The Complex Politics of Tribal Enrollment

How did the U.S. government become involved in “adjudicating Indianness”?
Book
Carrie Lowry Schuettpelz
2024

“The Indian Card” is not a simple story of finding peace through belonging. In researching tribal membership policies, Schuettpelz finds much that makes her uneasy. She interviews a number of Native people who have bumped up against the limitations of tribal enrollment policies: Schuettpelz’s research assistant cannot complete her membership application unless she obtains a birth certificate from her largely absent father or her noncommunicative grandfather. Then, there is a man who serves as his tribe’s historian but cannot enroll because his tribe determines membership patrilineally and his father was white.
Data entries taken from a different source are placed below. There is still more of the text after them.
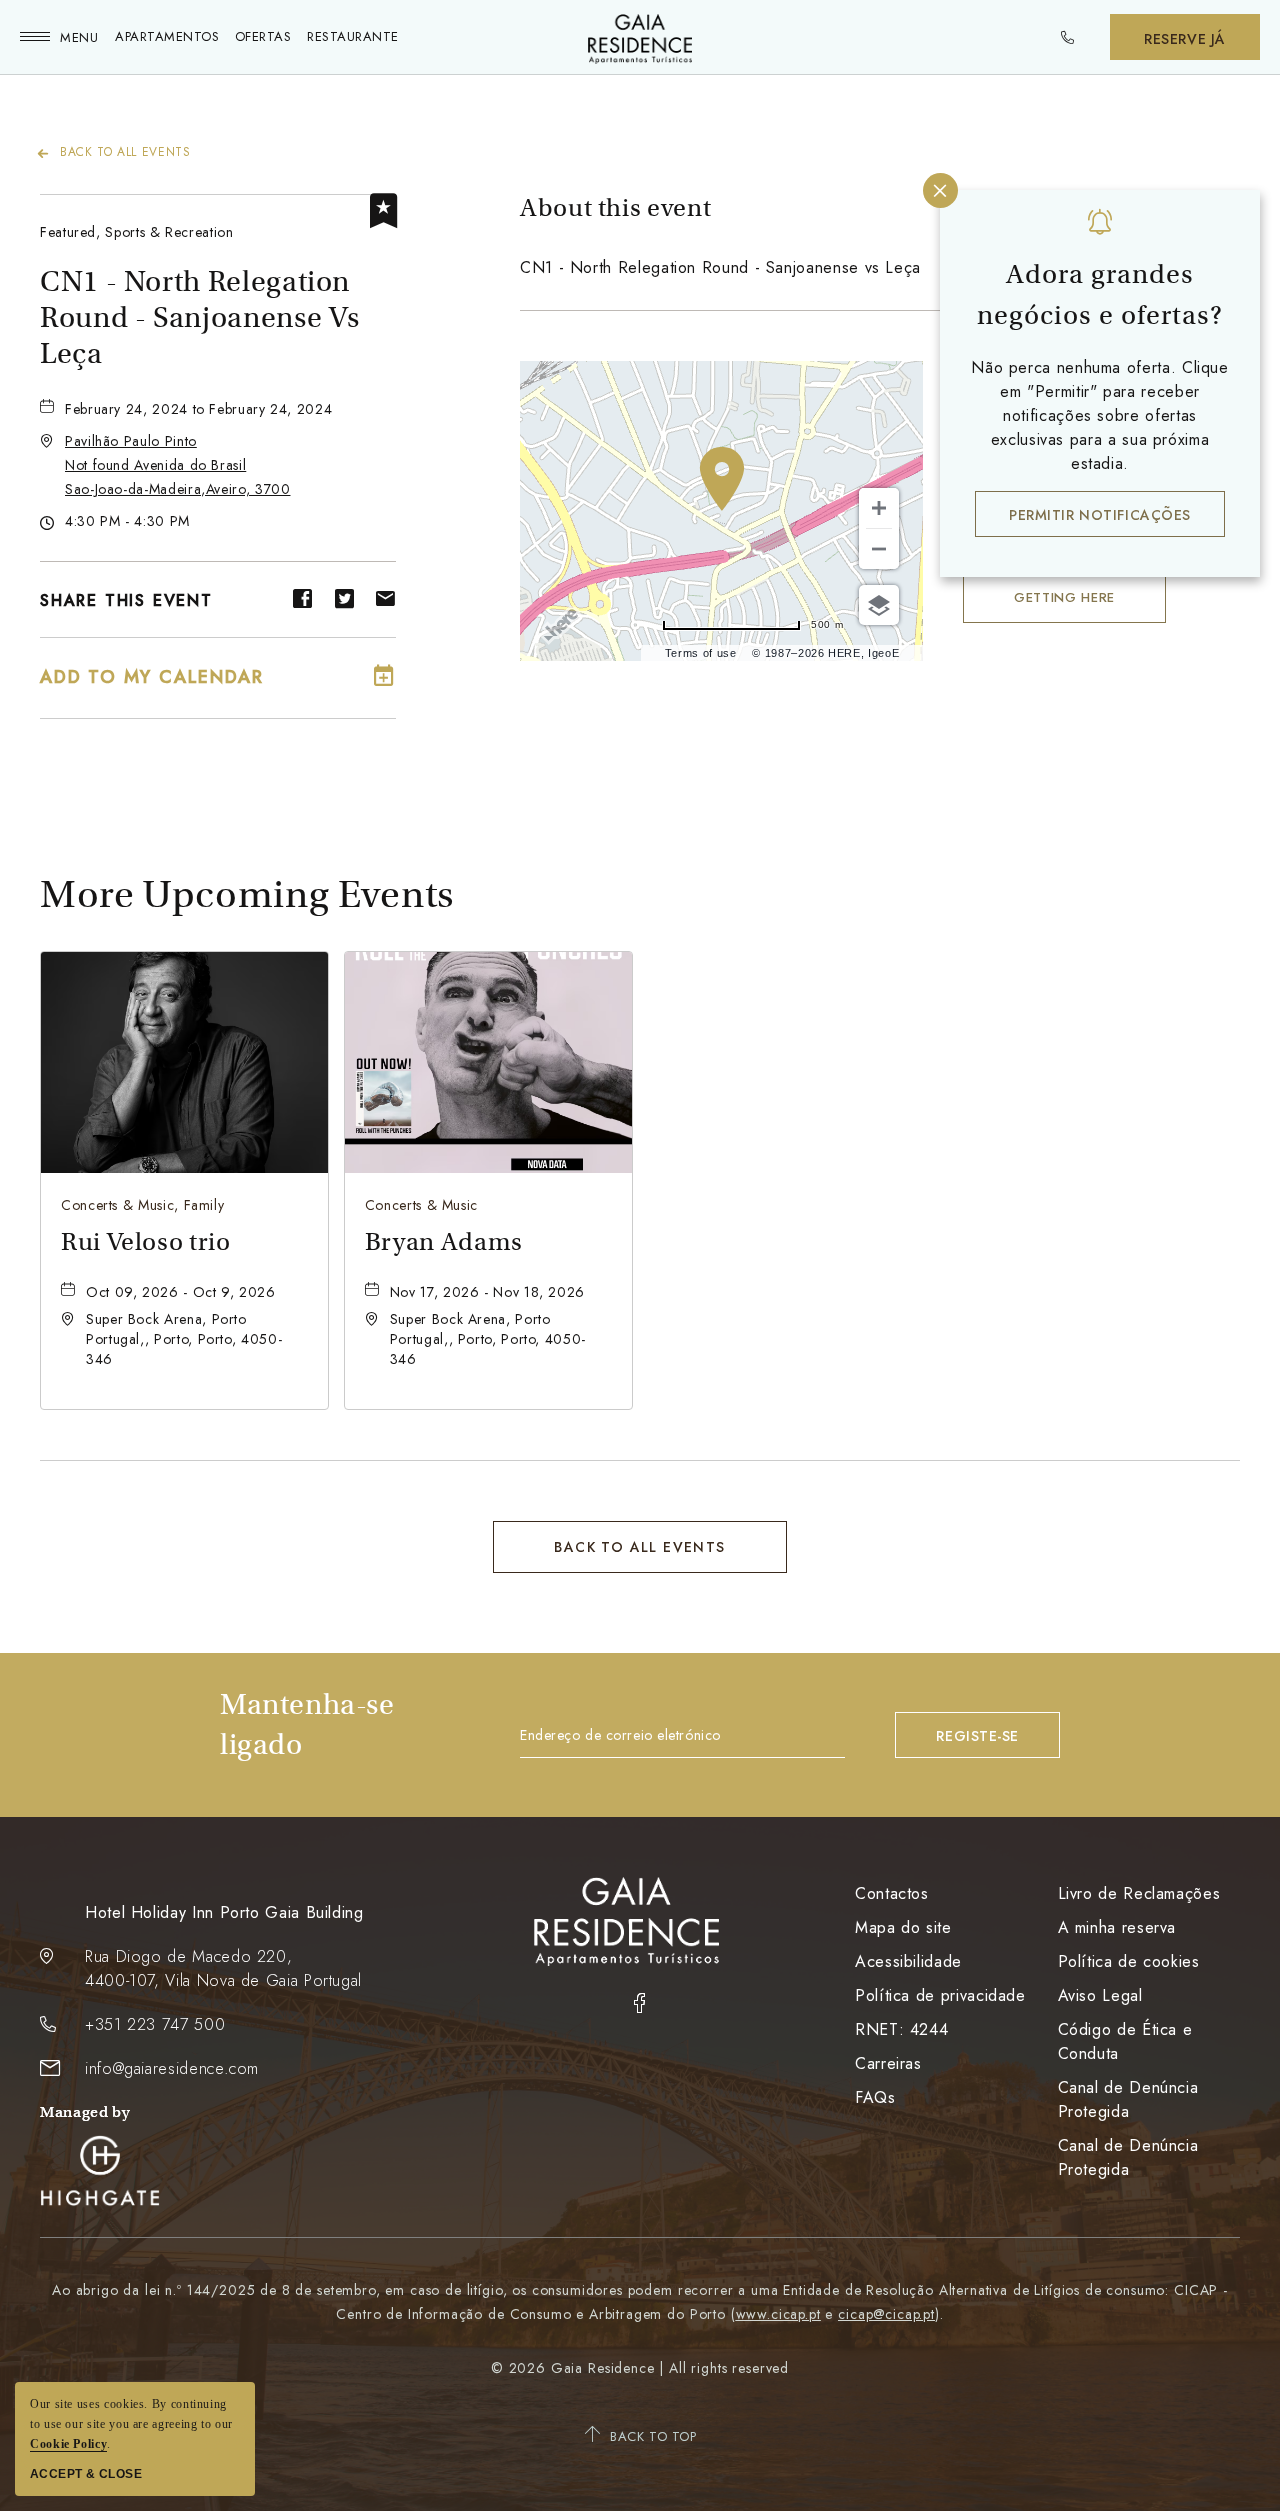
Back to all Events (125, 152)
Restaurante (353, 36)
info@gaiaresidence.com (172, 2068)
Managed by (85, 2112)
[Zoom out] (879, 549)
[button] (177, 465)
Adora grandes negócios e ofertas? (1100, 295)
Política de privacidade (940, 1995)
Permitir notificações (1100, 515)
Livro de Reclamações (1139, 1893)
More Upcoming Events (247, 894)
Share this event (126, 601)
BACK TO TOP (653, 2436)
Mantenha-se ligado (307, 1724)
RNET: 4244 (901, 2029)
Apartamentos (167, 36)
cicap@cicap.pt (886, 2314)
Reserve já (1185, 39)
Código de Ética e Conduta (1125, 2041)
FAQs (875, 2097)
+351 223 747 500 (155, 2024)
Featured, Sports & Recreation (137, 232)
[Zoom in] (879, 508)
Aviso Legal (1100, 1995)
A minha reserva (1117, 1927)
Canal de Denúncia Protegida (1128, 2099)
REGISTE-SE (977, 1736)
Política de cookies (1129, 1961)
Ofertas (263, 36)
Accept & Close (86, 2474)
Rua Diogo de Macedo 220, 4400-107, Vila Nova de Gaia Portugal (223, 1968)
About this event (615, 207)
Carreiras (888, 2063)
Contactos (892, 1893)
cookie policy (68, 2444)
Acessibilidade (908, 1961)
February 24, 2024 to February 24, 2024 (198, 409)
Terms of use (701, 653)
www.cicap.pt (778, 2314)
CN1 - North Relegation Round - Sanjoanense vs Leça (200, 317)
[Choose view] (879, 605)
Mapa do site (903, 1927)
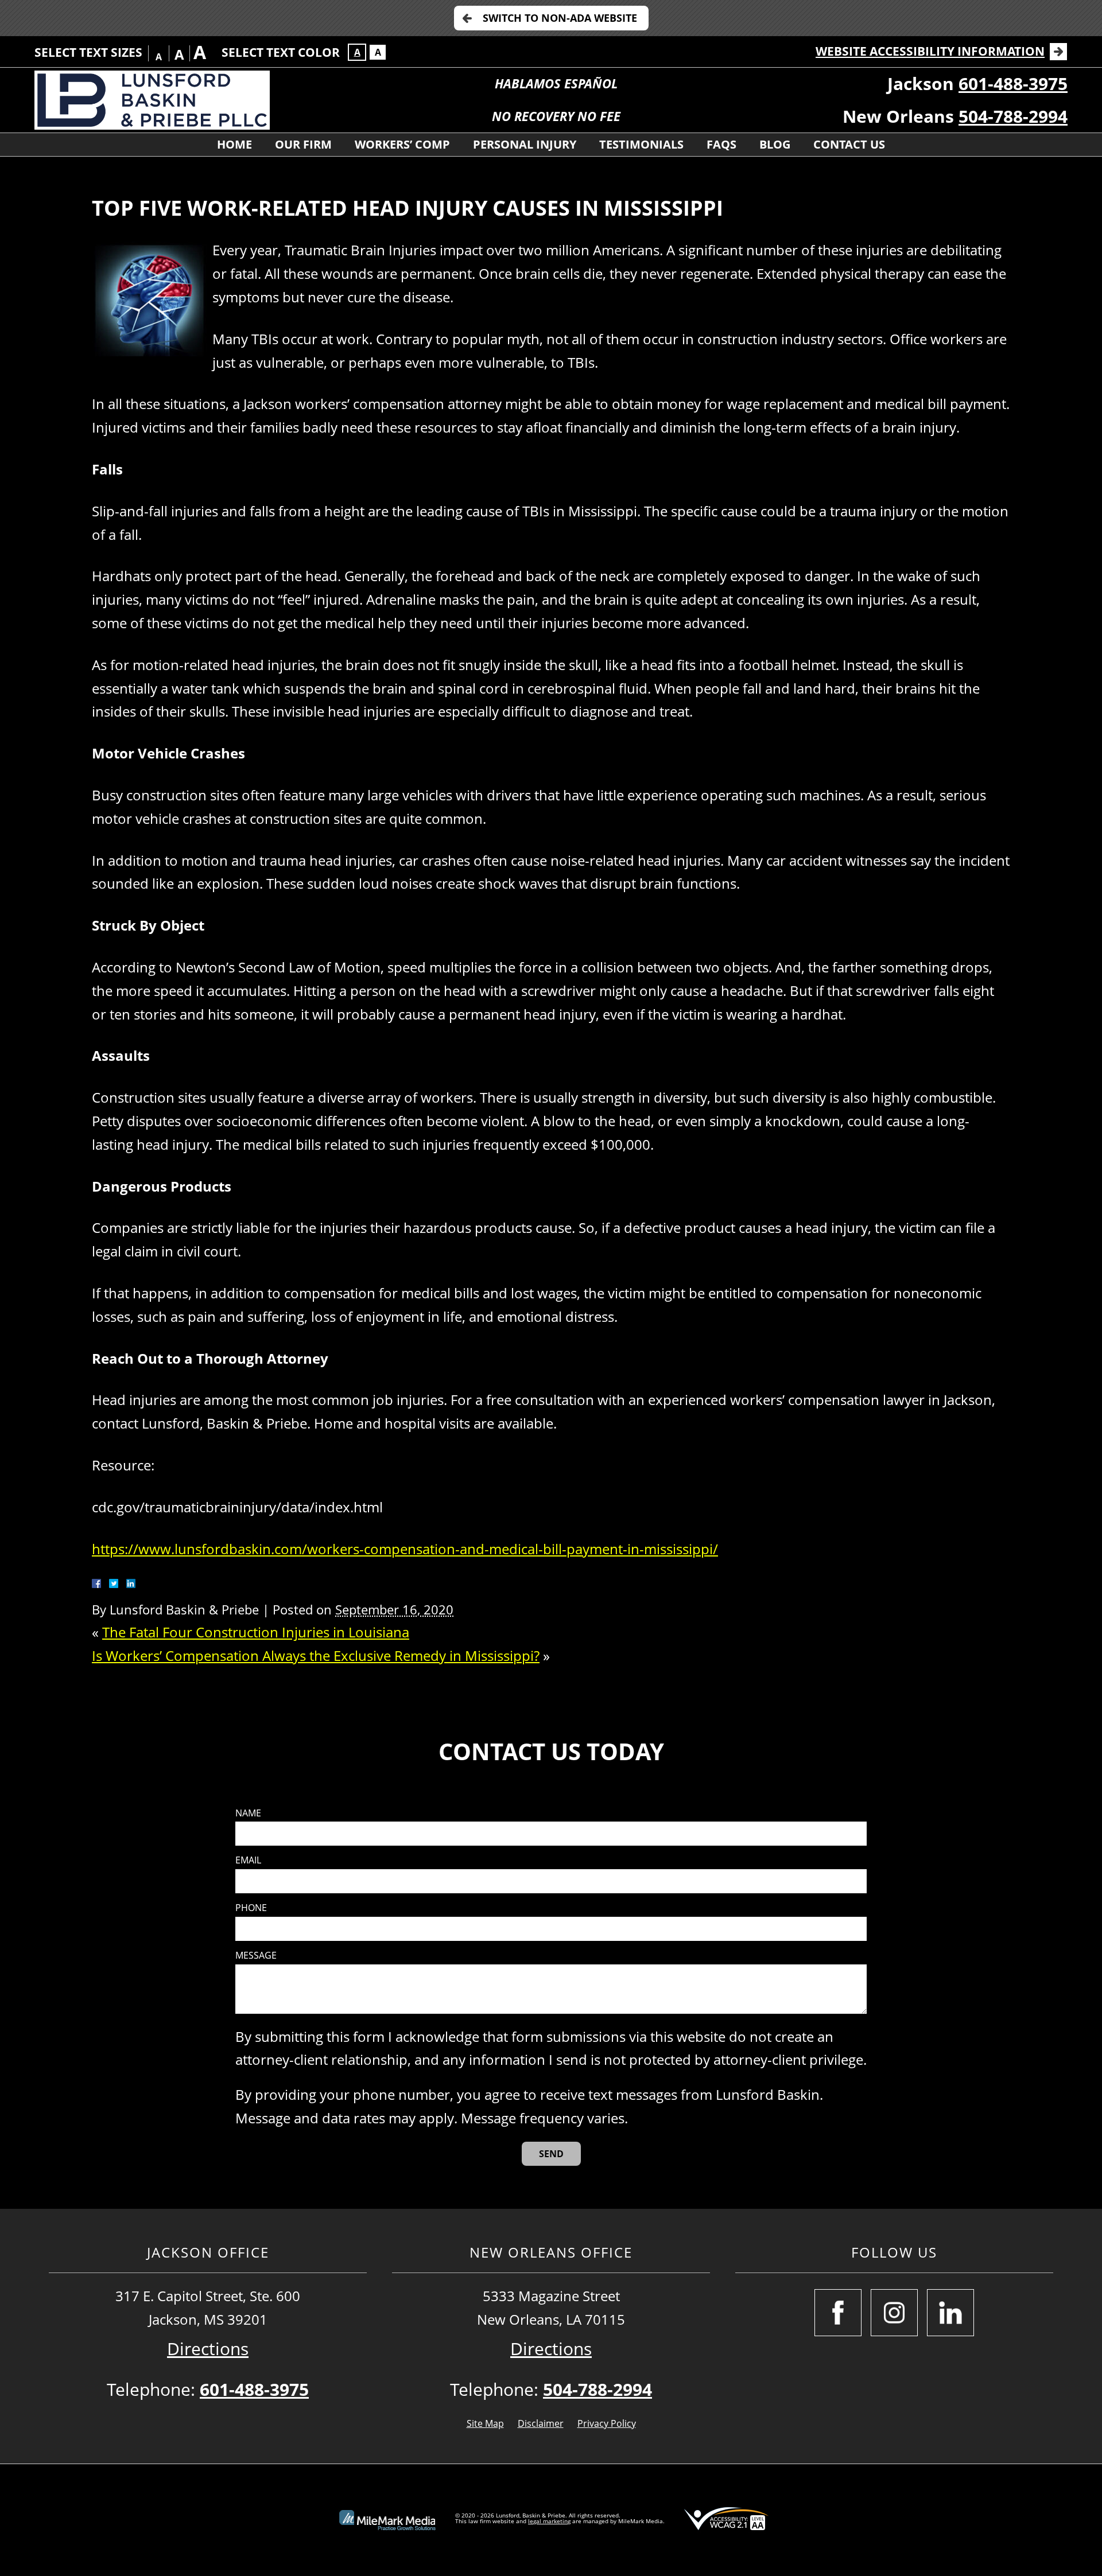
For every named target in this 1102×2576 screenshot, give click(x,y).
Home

The federal government also involves itself in determining who officially “qualifies” as Native, through the issuance of a document known as the Certificate of Degree of Indian Blood, which functions as an official validation of a person’s blood quantum. The C.D.I.B. sounds like a relic of a much older time; in fact, its origins are obscure, and, as far as Schuettpelz can figure, the Bureau of Indian Affairs began issuing C.D.I.B. cards in the nineteen-seventies. The certificate remains a present-day requirement to access certain federal benefits, and some tribes mandate a C.D.I.B. as a precursor for enrollment. The idea of the government certifying citizens’ bloodlines clearly makes Schuettpelz uneasy. “Focus, especially, on the word blood,” she writes. “Let your mind wander to other U.S. policies that granted the federal government the power to quantify people by blood that remain in place today. Let yourself realize that there aren’t any.”

In the Colonial era, the U.S. approached tribes as fellow sovereign nations to be dealt with on a government-to-government basis. But the terms of the treaties were often exploitative, or ignored when they became inconvenient. By the mid- to late nineteenth century, tribal nations had been decimated through the cumulative effects of war, disease, land seizure, and removal. It’s during this period, when the violent extermination campaigns of the early Colonial era had given way to more bureaucratically obfuscated damage, that Schuettpelz identifies a key shift. The government grew less concerned about fostering relationships with tribes; instead, the focus of interest was, increasingly, individual Native Americans. Native identity began to be seen less as a political designation, a membership in a specific tribe, and more as a racial one. At the same time, the U.S. government became increasingly invested in, as Schuettpelz puts it, “adjudicating Indianness.”

The federal government had never been particularly good at this; the U.S. census didn’t include “Indian” as an option until 1860. (Even after that point, Schuettpelz notes, many Lumbee were categorized as “mulatto.”) Schuettpelz’s Lumbee great-great-grandmother, who was born around 1860, was given three different racial identifiers on census rolls.